Dataset records Block Start

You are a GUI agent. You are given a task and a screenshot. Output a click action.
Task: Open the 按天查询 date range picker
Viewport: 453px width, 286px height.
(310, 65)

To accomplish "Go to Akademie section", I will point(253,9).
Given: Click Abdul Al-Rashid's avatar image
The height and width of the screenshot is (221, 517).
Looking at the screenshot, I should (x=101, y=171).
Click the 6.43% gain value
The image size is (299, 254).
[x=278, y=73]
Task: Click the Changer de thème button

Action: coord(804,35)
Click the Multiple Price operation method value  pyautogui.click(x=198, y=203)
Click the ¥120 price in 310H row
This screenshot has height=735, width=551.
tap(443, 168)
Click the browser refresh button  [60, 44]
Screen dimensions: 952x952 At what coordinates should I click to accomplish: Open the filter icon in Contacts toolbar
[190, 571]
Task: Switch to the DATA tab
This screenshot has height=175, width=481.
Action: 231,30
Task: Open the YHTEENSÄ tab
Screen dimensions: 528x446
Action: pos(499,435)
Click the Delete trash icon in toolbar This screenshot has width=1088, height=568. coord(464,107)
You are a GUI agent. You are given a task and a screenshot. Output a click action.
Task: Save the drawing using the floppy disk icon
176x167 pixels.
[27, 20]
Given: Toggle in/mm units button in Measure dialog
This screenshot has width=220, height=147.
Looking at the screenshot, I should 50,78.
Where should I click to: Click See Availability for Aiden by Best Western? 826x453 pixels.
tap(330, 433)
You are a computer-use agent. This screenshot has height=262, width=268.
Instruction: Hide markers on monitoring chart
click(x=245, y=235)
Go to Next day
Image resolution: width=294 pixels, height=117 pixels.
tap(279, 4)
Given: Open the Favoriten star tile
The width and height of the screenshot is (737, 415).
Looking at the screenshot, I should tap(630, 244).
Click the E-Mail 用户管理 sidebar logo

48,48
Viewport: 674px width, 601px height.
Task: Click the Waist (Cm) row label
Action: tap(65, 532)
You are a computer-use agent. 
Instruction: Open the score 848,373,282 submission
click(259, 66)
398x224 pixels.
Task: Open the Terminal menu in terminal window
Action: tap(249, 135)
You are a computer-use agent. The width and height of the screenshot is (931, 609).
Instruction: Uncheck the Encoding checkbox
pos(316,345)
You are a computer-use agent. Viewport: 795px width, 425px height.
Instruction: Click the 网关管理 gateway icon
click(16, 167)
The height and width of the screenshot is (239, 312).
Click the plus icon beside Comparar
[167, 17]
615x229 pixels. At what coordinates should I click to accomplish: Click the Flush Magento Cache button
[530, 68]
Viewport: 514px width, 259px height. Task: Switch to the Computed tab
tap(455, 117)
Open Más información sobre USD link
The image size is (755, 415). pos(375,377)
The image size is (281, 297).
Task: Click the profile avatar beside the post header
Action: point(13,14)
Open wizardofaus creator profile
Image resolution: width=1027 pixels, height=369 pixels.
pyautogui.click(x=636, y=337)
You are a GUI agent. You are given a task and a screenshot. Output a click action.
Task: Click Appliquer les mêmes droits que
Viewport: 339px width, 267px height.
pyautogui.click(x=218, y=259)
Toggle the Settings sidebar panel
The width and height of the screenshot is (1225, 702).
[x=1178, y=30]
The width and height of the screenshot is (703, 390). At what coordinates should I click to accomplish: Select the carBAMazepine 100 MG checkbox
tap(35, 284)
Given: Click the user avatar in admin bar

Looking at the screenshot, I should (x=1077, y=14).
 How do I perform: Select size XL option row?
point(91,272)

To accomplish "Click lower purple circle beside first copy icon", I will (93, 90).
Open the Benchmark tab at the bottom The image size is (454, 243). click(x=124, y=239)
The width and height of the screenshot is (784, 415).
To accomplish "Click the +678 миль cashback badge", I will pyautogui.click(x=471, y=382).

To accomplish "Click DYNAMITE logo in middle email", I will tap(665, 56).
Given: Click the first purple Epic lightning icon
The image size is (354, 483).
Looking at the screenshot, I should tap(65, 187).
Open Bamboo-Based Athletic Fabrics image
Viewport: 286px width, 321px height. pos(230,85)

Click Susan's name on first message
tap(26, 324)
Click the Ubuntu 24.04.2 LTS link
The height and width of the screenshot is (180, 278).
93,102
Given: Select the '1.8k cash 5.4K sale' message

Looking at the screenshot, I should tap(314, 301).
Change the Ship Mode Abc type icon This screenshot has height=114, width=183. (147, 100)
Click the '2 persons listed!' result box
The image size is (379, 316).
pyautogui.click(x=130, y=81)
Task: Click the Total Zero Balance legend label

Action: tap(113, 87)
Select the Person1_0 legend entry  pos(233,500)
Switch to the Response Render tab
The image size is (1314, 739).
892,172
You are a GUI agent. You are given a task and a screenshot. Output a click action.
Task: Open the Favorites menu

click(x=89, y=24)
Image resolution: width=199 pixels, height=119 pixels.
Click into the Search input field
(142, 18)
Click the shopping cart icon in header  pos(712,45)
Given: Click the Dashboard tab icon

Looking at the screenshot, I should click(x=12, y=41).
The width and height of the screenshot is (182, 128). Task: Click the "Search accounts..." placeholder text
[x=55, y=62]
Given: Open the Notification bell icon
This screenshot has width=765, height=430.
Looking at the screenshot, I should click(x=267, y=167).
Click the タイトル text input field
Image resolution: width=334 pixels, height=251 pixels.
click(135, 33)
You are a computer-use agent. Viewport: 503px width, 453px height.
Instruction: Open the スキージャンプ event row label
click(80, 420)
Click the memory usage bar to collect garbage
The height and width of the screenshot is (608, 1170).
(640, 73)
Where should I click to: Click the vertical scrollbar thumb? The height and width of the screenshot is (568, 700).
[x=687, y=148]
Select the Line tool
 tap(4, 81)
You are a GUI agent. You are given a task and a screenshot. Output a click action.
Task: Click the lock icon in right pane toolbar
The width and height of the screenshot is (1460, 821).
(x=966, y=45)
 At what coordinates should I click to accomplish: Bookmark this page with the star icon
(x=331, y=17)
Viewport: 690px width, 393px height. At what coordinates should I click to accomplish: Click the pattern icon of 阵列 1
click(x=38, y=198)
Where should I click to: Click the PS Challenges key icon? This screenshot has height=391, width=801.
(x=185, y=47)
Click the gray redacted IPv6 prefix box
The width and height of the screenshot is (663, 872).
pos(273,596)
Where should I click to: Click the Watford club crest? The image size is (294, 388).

Dataset records Block End

All of the entries are to be transcribed exactly.

Task response =>
You are a GUI agent. You are given a task and a screenshot. Output a click action.
Task: Open the 按天查询 date range picker
Viewport: 453px width, 286px height.
(310, 65)

To accomplish "Go to Akademie section", I will point(253,9).
Given: Click Abdul Al-Rashid's avatar image
The height and width of the screenshot is (221, 517).
Looking at the screenshot, I should (x=101, y=171).
Click the 6.43% gain value
The image size is (299, 254).
[x=278, y=73]
Task: Click the Changer de thème button

Action: coord(804,35)
Click the Multiple Price operation method value  pyautogui.click(x=198, y=203)
Click the ¥120 price in 310H row
This screenshot has height=735, width=551.
tap(443, 168)
Click the browser refresh button  [60, 44]
Screen dimensions: 952x952 At what coordinates should I click to accomplish: Open the filter icon in Contacts toolbar
[190, 571]
Task: Switch to the DATA tab
This screenshot has height=175, width=481.
Action: 231,30
Task: Open the YHTEENSÄ tab
Screen dimensions: 528x446
Action: pos(499,435)
Click the Delete trash icon in toolbar This screenshot has width=1088, height=568. coord(464,107)
You are a GUI agent. You are given a task and a screenshot. Output a click action.
Task: Save the drawing using the floppy disk icon
176x167 pixels.
[27, 20]
Given: Toggle in/mm units button in Measure dialog
This screenshot has width=220, height=147.
Looking at the screenshot, I should 50,78.
Where should I click to: Click See Availability for Aiden by Best Western? 826x453 pixels.
tap(330, 433)
You are a computer-use agent. This screenshot has height=262, width=268.
Instruction: Hide markers on monitoring chart
click(x=245, y=235)
Go to Next day
Image resolution: width=294 pixels, height=117 pixels.
tap(279, 4)
Given: Open the Favoriten star tile
The width and height of the screenshot is (737, 415).
Looking at the screenshot, I should tap(630, 244).
Click the E-Mail 用户管理 sidebar logo

48,48
Viewport: 674px width, 601px height.
Task: Click the Waist (Cm) row label
Action: tap(65, 532)
You are a computer-use agent. 
Instruction: Open the score 848,373,282 submission
click(259, 66)
398x224 pixels.
Task: Open the Terminal menu in terminal window
Action: tap(249, 135)
You are a computer-use agent. The width and height of the screenshot is (931, 609).
Instruction: Uncheck the Encoding checkbox
pos(316,345)
You are a computer-use agent. Viewport: 795px width, 425px height.
Instruction: Click the 网关管理 gateway icon
click(16, 167)
The height and width of the screenshot is (239, 312).
Click the plus icon beside Comparar
[167, 17]
615x229 pixels. At what coordinates should I click to accomplish: Click the Flush Magento Cache button
[530, 68]
Viewport: 514px width, 259px height. Task: Switch to the Computed tab
tap(455, 117)
Open Más información sobre USD link
The image size is (755, 415). pos(375,377)
The image size is (281, 297).
Task: Click the profile avatar beside the post header
Action: point(13,14)
Open wizardofaus creator profile
Image resolution: width=1027 pixels, height=369 pixels.
pyautogui.click(x=636, y=337)
You are a GUI agent. You are given a task and a screenshot. Output a click action.
Task: Click Appliquer les mêmes droits que
Viewport: 339px width, 267px height.
pyautogui.click(x=218, y=259)
Toggle the Settings sidebar panel
The width and height of the screenshot is (1225, 702).
[x=1178, y=30]
The width and height of the screenshot is (703, 390). At what coordinates should I click to accomplish: Select the carBAMazepine 100 MG checkbox
tap(35, 284)
Given: Click the user avatar in admin bar

Looking at the screenshot, I should (x=1077, y=14).
 How do I perform: Select size XL option row?
point(91,272)

To accomplish "Click lower purple circle beside first copy icon", I will (93, 90).
Open the Benchmark tab at the bottom The image size is (454, 243). click(x=124, y=239)
The width and height of the screenshot is (784, 415).
To accomplish "Click the +678 миль cashback badge", I will pyautogui.click(x=471, y=382).

To accomplish "Click DYNAMITE logo in middle email", I will tap(665, 56).
Given: Click the first purple Epic lightning icon
The image size is (354, 483).
Looking at the screenshot, I should tap(65, 187).
Open Bamboo-Based Athletic Fabrics image
Viewport: 286px width, 321px height. pos(230,85)

Click Susan's name on first message
tap(26, 324)
Click the Ubuntu 24.04.2 LTS link
The height and width of the screenshot is (180, 278).
93,102
Given: Select the '1.8k cash 5.4K sale' message

Looking at the screenshot, I should tap(314, 301).
Change the Ship Mode Abc type icon This screenshot has height=114, width=183. (147, 100)
Click the '2 persons listed!' result box
The image size is (379, 316).
pyautogui.click(x=130, y=81)
Task: Click the Total Zero Balance legend label

Action: tap(113, 87)
Select the Person1_0 legend entry  pos(233,500)
Switch to the Response Render tab
The image size is (1314, 739).
892,172
You are a GUI agent. You are given a task and a screenshot. Output a click action.
Task: Open the Favorites menu

click(x=89, y=24)
Image resolution: width=199 pixels, height=119 pixels.
Click into the Search input field
(142, 18)
Click the shopping cart icon in header  pos(712,45)
Given: Click the Dashboard tab icon

Looking at the screenshot, I should click(x=12, y=41).
The width and height of the screenshot is (182, 128). Task: Click the "Search accounts..." placeholder text
[x=55, y=62]
Given: Open the Notification bell icon
This screenshot has width=765, height=430.
Looking at the screenshot, I should click(x=267, y=167).
Click the タイトル text input field
Image resolution: width=334 pixels, height=251 pixels.
click(135, 33)
You are a computer-use agent. Viewport: 503px width, 453px height.
Instruction: Open the スキージャンプ event row label
click(80, 420)
Click the memory usage bar to collect garbage
The height and width of the screenshot is (608, 1170).
(640, 73)
Where should I click to: Click the vertical scrollbar thumb? The height and width of the screenshot is (568, 700).
[x=687, y=148]
Select the Line tool
 tap(4, 81)
You are a GUI agent. You are given a task and a screenshot. Output a click action.
Task: Click the lock icon in right pane toolbar
The width and height of the screenshot is (1460, 821).
(x=966, y=45)
 At what coordinates should I click to accomplish: Bookmark this page with the star icon
(x=331, y=17)
Viewport: 690px width, 393px height. At what coordinates should I click to accomplish: Click the pattern icon of 阵列 1
click(x=38, y=198)
Where should I click to: Click the PS Challenges key icon? This screenshot has height=391, width=801.
(x=185, y=47)
Click the gray redacted IPv6 prefix box
The width and height of the screenshot is (663, 872).
pos(273,596)
Where should I click to: Click the Watford club crest? The image size is (294, 388).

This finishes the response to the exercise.